**Task material**.
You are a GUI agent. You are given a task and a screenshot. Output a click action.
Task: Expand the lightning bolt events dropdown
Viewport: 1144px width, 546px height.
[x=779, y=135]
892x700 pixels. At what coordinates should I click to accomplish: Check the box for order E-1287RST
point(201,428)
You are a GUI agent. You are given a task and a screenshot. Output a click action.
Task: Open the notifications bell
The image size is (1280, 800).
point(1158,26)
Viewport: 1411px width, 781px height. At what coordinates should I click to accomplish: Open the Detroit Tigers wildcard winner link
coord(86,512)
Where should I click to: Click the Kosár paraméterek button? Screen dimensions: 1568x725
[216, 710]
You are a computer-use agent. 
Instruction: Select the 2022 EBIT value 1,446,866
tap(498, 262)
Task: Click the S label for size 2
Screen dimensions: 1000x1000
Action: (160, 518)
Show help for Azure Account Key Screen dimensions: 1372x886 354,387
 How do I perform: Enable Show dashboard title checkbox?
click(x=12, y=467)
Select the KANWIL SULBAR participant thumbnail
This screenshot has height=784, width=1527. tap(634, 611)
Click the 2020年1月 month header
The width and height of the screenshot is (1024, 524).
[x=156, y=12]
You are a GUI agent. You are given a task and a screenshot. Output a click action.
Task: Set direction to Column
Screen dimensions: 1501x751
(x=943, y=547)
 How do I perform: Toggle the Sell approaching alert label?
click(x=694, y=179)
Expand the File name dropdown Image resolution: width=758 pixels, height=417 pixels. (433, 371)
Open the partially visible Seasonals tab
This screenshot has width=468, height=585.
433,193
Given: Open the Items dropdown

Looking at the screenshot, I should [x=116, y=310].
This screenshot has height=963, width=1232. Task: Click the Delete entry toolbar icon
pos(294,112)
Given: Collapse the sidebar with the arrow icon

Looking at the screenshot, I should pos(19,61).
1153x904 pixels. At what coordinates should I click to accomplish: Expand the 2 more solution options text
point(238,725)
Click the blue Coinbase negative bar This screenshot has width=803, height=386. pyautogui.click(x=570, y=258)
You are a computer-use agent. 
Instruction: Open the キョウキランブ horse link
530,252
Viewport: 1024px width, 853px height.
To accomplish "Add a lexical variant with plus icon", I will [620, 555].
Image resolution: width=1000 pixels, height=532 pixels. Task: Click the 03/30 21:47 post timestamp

**Exercise**. From the entries above, copy every line containing the word "resolution".

**Result for this exercise**.
Expand the File name dropdown Image resolution: width=758 pixels, height=417 pixels. (433, 371)
Image resolution: width=1000 pixels, height=532 pixels. Task: Click the 03/30 21:47 post timestamp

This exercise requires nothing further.